The Disadvantages of an Estimate at Completion
During projects, business owners often ask for assurance that the project remains within the budget and timeline. These requests for assurance do not come from nowhere. The “Harvard Business Review” reports that the average IT projects run 27 percent over budget and as much as 70 percent over schedule. Most businesses ask for an estimate at completion as a way of checking the status of the project, but estimates at completion have disadvantages.
An estimate at completion represents the project manager’s forecast for the total cost of completing the project. The estimate calls for adding the known costs of work already completed and the anticipated cost of remaining work. The project manager determines anticipated cost by projecting from the current state of the project, such as budget and schedule overruns, and applying experience to modify the projection. For example, if a project runs one day behind schedule at the 20 percent completion, a straight projection puts the project five days behind at full completion and drives up the costs. If the manager anticipates making up time in the next phase of the project, she might base the estimation on three days over schedule.
All estimates at completion face the disadvantage of uncertainty, some stemming from the project itself and some stemming from assumptions. An estimate performed at the 10 percent mark of the project, for example, draws on far less known data than one performed at the 50 percent mark, making it far less reliable. Large, complicated projects involving multiple teams face heightened uncertainty as the performance of one team does not carry over to other teams. The project manager must make assumptions about future performance and the standard-estimate-at-completion formulas assume project teams learn nothing from past problems. All of these factors contribute to inaccurate estimates.

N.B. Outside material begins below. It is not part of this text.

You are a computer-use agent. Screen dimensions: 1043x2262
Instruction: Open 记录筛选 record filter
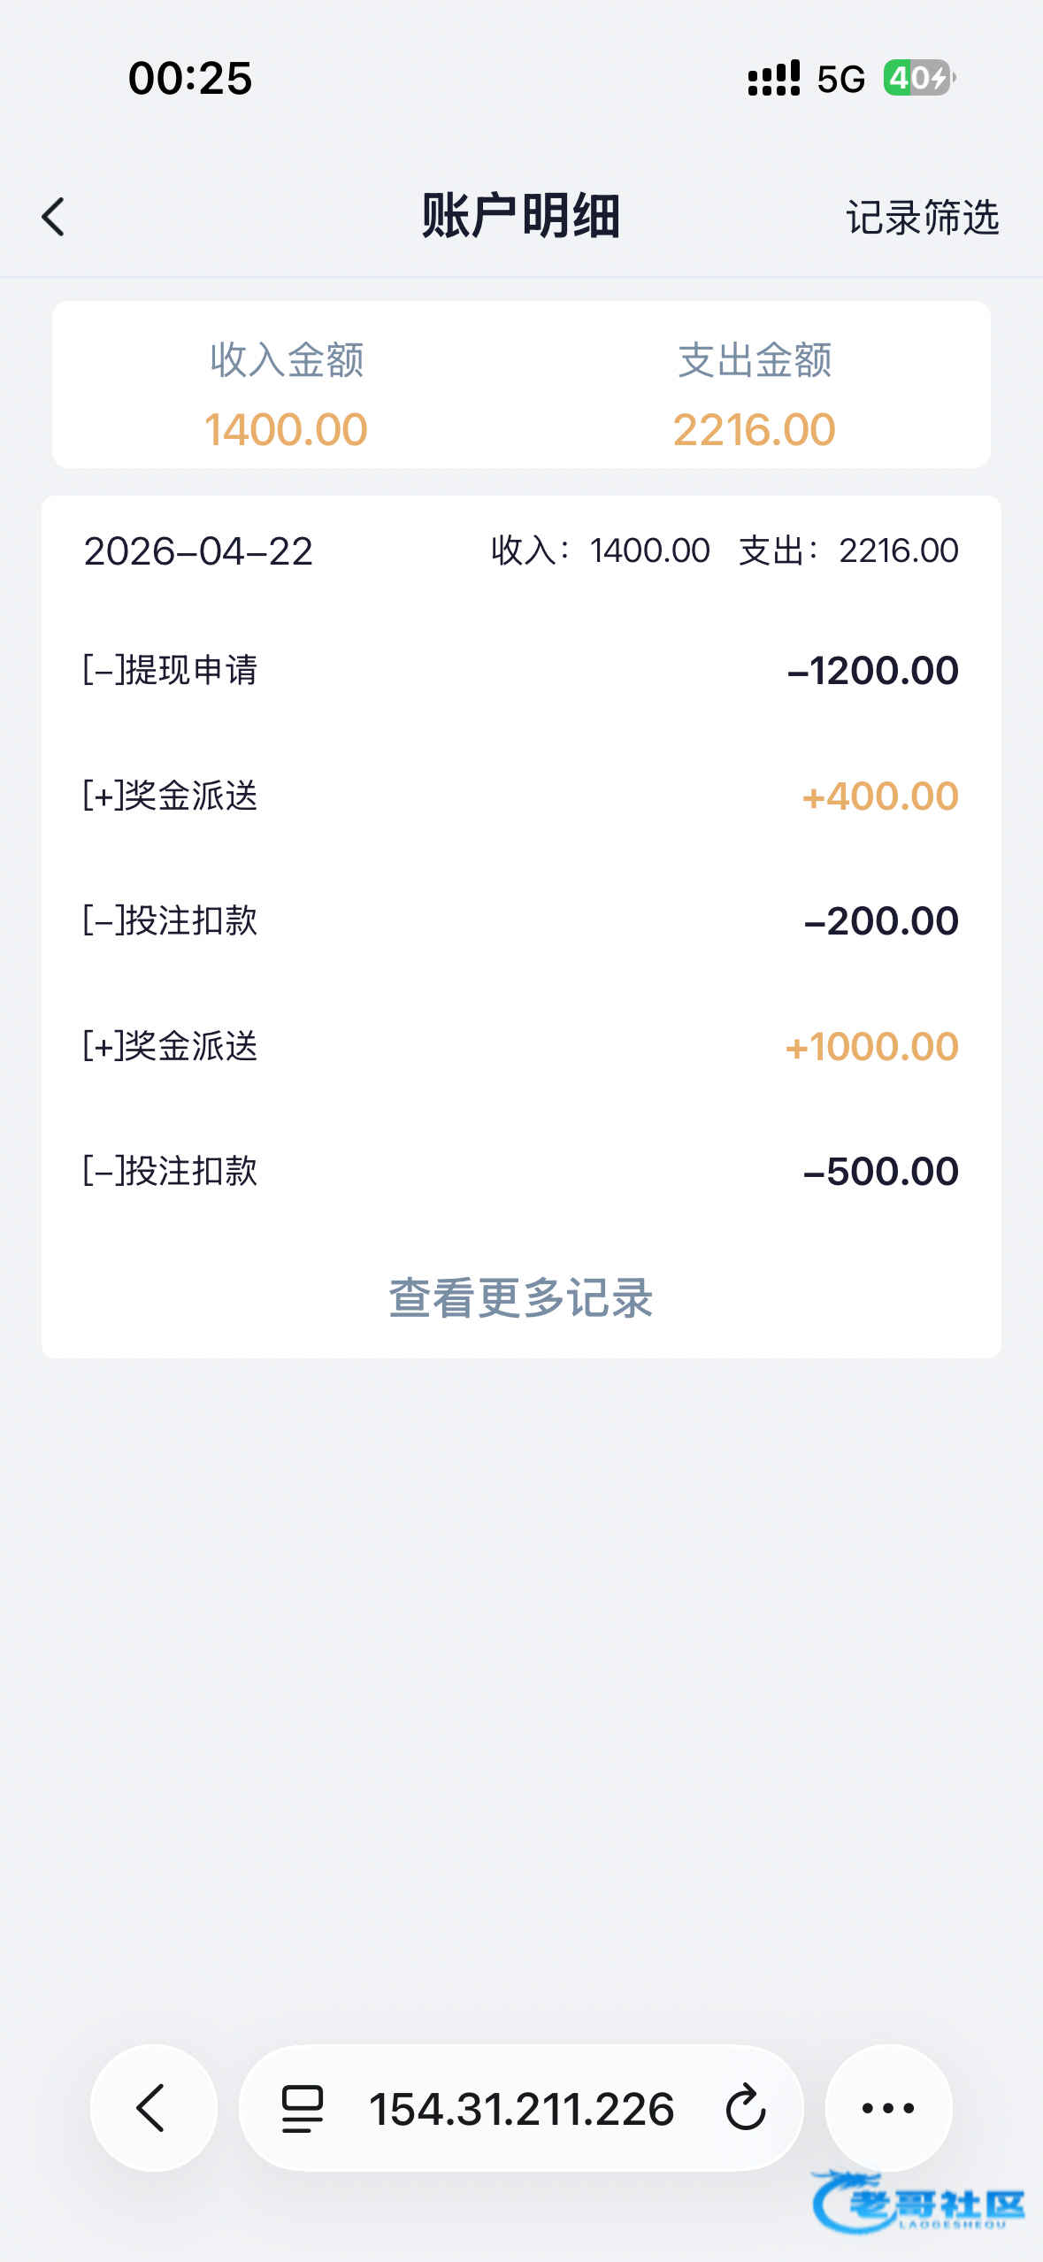[923, 218]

A common approach to dealing with the disadvantage of uncertainty is to ask for three estimates at completion that project best-case, worst-case and expected scenarios. The three-estimate approach can mitigate some uncertainty, but it creates a time loss disadvantage. Generating three estimates for three possible outcomes often means a significant time investment for the project manager that does not contribute to actual project completion. It also reduces the project manager’s availability to the project team members, which slows progress.
Some project managers misrepresent progress or downplay the severity of problems in estimates at completion. The reasons for misrepresentation range from overoptimistic interpretations of the situation to fear that honest reporting of problems will lead to project cancellation. The use of project management software offers an additional layer of accountability to the process, but it requires caution. The information in the software may lend itself to misinterpretation because of complexity or a lag in updating that makes it appear the project suffers from a problem that does not exist.